GOAL »
Copy out, character for character, the lines from the one containing "Given: Select the" through the end of the rows below, including both that line and the last one.

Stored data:

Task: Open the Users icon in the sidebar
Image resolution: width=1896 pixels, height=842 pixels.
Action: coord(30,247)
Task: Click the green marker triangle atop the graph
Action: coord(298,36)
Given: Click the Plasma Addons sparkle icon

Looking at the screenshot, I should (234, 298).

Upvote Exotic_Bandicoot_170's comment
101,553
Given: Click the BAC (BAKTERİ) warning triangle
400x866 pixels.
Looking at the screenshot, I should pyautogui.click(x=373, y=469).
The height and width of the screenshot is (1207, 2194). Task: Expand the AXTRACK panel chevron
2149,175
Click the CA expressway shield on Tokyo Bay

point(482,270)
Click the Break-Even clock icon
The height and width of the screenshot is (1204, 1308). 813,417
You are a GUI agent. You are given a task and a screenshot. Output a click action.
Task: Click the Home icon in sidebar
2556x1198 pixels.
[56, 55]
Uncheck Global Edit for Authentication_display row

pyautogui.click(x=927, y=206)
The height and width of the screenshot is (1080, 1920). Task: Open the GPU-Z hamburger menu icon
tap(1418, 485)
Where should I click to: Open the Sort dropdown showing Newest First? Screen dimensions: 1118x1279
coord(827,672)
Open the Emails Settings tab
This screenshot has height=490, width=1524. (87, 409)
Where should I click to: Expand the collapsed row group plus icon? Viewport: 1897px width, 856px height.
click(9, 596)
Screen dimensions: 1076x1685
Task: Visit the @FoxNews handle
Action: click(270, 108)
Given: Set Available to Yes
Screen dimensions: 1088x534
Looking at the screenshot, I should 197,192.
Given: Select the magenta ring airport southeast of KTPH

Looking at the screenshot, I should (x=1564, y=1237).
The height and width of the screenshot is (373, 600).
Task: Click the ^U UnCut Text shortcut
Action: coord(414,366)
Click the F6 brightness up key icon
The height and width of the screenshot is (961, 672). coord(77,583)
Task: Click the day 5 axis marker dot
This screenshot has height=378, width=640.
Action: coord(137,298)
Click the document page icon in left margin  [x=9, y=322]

RESULT FOR THIS EXERCISE »
Given: Select the magenta ring airport southeast of KTPH

Looking at the screenshot, I should (x=1564, y=1237).
The height and width of the screenshot is (373, 600).
Task: Click the ^U UnCut Text shortcut
Action: coord(414,366)
Click the F6 brightness up key icon
The height and width of the screenshot is (961, 672). coord(77,583)
Task: Click the day 5 axis marker dot
This screenshot has height=378, width=640.
Action: coord(137,298)
Click the document page icon in left margin  [x=9, y=322]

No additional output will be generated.